I even phoned the auto glass company where my most recent replacement windshield was installed when I was on a golf trip to St. George, Utah. The owner answered the phone and assured me that their windshields are of excellent quality. He asked if I had left my car out in the hot sun for any extended period of time, because he had seen windshields effected by “dash vapour”, and maybe I had that. He gave me the name of a cleaning substance to use, I tried to buy it but found that it was not available in Canada. I ended up buying four different kinds of glass cleaner to try to clean my windshield properly, all different brands of automotive specialty cleaners.

Scrub as I did, nothing changed. My windshield was still dirty. I started asking family and friends to sit in my car and look out and tell me if they thought my windshield was a problem. Everyone could see out of it just fine.

No, they said. The problem wasn’t there. My windshield was sparkling clean.

It Must Be My Eyes

So in July, back to my optometrist I went. My eyes were checked.

Yes, there had been a change in my eyesight but it was ever so slight. No, the change was not big enough to justify new lenses.

I am crestfallen. I have no idea what to do next!  I am still looking through (what I perceive to be) a dirty windshield. And it doesn’t seem to be a problem with my eyesight.

In November, my daughter Bridget surprised me with new frames, and the lenses I had were too small to fit. So, back to the optometrist I went once again. The new glasses came with digital lenses. I tried them for a couple of days — the optometrist said that often it takes a couple of days of adjustment before seeing properly with them.

But they didn’t work. They made my head ache. I couldn’t see through them. I certainly couldn’t see out of my windshield.

Over the course of three months, these glasses were sent back to the lab half-a-dozen times.

I still couldn’t see properly with any of them.

Finally, after seven months of anxiety, on January 31, 2017, the penny dropped. I put on my old glasses from 2012, and found that I could see just fine with them — through my windsheild and all.

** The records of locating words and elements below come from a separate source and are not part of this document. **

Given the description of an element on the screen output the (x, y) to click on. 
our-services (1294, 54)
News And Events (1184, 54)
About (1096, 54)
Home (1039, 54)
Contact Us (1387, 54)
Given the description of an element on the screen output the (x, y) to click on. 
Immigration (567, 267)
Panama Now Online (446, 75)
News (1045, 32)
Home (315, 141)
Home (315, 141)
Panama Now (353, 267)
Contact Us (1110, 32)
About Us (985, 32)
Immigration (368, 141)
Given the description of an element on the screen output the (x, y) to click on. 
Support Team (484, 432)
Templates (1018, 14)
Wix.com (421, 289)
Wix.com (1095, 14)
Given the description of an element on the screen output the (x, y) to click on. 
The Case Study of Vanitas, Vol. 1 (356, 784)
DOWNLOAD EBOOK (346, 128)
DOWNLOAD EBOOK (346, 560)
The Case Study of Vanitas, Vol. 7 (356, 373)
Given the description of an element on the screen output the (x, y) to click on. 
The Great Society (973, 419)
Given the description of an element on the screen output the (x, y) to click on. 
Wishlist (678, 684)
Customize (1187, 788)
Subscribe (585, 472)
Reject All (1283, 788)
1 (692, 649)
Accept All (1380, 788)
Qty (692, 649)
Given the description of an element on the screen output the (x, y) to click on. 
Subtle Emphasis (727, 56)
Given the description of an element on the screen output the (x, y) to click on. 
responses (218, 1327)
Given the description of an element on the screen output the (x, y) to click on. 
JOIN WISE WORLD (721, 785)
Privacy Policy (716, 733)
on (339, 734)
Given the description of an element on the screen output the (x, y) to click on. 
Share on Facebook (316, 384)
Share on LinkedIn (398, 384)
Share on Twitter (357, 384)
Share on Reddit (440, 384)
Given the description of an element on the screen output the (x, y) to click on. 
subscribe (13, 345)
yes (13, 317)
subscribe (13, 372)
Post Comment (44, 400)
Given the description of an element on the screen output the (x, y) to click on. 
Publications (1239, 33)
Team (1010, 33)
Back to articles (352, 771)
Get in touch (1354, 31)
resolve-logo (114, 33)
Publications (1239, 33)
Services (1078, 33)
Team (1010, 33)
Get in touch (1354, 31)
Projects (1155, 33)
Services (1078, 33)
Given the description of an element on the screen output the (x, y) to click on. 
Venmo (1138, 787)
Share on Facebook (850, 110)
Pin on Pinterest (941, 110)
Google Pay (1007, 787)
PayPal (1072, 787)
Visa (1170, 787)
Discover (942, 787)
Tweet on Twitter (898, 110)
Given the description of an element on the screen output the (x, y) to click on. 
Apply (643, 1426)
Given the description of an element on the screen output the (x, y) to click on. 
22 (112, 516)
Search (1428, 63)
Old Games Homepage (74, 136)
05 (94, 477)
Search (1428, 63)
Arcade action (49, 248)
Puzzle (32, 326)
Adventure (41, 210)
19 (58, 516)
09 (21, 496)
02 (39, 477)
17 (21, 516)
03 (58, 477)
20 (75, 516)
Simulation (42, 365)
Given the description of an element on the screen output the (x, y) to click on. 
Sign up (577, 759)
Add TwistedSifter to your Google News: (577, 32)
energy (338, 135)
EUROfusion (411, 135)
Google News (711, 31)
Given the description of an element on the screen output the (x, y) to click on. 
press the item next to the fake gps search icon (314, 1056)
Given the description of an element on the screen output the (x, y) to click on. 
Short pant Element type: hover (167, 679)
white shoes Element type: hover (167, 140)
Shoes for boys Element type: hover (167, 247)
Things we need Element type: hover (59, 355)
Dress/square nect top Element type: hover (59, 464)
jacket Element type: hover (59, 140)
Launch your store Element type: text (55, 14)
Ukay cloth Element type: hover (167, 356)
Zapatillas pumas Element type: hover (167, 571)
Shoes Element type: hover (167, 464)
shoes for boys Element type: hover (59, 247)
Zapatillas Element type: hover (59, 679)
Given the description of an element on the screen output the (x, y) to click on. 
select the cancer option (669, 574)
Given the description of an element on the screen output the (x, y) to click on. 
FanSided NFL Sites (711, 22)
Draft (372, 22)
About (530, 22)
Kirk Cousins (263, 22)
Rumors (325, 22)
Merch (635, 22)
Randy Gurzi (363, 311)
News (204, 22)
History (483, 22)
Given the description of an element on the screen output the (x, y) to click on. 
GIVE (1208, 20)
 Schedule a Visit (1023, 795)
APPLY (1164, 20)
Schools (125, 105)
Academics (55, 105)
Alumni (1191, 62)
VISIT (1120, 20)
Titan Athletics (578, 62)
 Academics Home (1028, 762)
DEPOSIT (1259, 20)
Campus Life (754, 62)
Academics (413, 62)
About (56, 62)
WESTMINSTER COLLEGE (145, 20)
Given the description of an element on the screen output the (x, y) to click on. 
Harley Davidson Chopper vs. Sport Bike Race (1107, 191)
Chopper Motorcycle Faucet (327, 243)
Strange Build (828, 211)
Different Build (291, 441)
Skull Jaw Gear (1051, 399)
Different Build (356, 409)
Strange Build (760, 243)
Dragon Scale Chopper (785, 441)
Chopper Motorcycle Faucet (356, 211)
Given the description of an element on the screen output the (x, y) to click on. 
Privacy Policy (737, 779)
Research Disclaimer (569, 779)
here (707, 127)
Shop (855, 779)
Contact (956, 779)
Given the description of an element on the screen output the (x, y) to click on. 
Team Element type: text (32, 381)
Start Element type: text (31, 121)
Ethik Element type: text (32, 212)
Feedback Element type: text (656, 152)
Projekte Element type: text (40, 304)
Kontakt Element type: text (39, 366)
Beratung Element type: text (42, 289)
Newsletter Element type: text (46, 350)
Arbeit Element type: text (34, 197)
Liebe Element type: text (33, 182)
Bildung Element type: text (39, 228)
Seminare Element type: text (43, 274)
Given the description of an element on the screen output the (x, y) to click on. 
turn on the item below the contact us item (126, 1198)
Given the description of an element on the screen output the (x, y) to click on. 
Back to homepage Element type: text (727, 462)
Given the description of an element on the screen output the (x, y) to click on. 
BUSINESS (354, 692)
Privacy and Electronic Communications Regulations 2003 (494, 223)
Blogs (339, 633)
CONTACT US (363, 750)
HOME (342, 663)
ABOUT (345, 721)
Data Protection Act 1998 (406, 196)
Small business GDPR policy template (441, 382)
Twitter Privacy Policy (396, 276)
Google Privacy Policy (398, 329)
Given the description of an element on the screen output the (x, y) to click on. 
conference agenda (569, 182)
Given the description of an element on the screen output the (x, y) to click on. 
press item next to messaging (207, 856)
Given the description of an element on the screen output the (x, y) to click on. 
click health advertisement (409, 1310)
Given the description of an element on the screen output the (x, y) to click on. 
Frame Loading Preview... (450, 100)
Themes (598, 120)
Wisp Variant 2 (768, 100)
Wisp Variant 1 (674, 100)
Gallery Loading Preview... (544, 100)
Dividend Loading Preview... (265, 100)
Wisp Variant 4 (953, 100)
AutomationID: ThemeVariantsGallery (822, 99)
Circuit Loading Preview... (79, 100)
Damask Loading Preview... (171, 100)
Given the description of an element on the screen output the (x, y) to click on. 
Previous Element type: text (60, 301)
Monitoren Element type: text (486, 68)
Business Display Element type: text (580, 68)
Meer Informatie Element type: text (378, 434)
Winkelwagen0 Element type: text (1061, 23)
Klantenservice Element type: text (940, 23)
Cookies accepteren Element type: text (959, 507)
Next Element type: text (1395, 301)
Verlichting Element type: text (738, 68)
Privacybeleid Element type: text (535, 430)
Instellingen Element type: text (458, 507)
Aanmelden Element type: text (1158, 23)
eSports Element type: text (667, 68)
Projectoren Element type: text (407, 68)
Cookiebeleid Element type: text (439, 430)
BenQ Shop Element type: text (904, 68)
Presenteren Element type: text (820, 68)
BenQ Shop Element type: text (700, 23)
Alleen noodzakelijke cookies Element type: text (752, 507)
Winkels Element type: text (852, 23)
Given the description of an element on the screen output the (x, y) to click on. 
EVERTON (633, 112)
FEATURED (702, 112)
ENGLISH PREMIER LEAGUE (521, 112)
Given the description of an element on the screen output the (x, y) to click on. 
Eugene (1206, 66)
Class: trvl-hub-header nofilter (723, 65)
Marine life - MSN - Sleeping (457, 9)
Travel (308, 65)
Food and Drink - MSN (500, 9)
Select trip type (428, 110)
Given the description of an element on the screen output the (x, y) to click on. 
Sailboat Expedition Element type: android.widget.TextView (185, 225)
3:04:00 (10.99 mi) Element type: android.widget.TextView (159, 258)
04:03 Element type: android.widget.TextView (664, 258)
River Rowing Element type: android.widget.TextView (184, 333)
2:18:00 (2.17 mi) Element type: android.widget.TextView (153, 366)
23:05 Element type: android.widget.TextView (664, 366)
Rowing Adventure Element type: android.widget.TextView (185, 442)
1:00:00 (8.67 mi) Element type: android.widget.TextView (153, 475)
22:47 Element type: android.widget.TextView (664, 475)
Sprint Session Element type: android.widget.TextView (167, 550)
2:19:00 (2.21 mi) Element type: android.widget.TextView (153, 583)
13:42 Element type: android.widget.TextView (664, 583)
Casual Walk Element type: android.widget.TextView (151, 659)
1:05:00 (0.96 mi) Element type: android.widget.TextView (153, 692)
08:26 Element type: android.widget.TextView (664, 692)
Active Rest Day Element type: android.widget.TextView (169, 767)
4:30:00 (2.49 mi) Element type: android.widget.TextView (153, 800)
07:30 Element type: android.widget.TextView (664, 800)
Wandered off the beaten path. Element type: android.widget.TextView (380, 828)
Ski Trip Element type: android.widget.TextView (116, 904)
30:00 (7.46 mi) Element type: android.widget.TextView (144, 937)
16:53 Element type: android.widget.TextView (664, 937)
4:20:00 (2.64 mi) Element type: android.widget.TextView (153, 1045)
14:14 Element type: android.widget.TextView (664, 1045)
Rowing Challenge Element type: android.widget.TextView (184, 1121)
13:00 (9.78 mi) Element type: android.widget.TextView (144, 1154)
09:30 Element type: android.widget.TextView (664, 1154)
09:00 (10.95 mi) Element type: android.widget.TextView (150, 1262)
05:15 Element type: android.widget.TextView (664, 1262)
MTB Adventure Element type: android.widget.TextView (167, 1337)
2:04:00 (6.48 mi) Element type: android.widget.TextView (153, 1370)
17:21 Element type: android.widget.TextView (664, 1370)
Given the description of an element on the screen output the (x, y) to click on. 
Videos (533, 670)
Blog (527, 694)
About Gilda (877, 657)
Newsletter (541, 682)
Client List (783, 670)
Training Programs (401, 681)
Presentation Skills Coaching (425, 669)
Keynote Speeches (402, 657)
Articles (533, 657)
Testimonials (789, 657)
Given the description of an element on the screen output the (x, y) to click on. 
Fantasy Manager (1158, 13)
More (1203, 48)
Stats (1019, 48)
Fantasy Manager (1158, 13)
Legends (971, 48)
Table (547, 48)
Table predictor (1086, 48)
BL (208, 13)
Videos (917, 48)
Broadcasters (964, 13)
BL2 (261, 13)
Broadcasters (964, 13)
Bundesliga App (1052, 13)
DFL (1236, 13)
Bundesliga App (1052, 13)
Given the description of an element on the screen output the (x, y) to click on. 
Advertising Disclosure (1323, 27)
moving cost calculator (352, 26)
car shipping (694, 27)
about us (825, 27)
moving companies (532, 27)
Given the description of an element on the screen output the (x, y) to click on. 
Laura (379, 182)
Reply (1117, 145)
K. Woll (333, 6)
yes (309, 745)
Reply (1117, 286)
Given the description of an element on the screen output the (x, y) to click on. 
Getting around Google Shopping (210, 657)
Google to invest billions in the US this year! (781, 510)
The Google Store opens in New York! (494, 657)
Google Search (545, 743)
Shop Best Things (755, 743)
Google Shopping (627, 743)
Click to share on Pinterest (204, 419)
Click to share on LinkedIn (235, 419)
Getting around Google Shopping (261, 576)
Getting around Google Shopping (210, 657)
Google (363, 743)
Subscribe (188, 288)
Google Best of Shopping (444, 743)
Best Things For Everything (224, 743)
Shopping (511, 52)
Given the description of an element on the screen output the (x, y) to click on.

I decided to go back to the store I’d bought them from just over four years ago, to see if I could get the same kind of lenses. Made by the same lab.

I could.

You might not believe it, but since they came in, two weeks ago, I can SEE near and far with these glasses. And my windshield? Well, it’s as clear as the water at Crystal Lake.

You can’t imagine what a relief this is. For seven months, I’ve been worried — no — I’ve been scared. Scared my eyesight would impact my life. Scared I would lose my freedom and independence. Scared that I was losing my mind.

Now, I’m sleeping through the night again. And looking forward to my upcoming golf trip.

I’m pretty sure I’ll even be able to see the ball land when it hit it as I can see myself doing in my mind’s eye, 200 yards, straight down the middle of the fairway.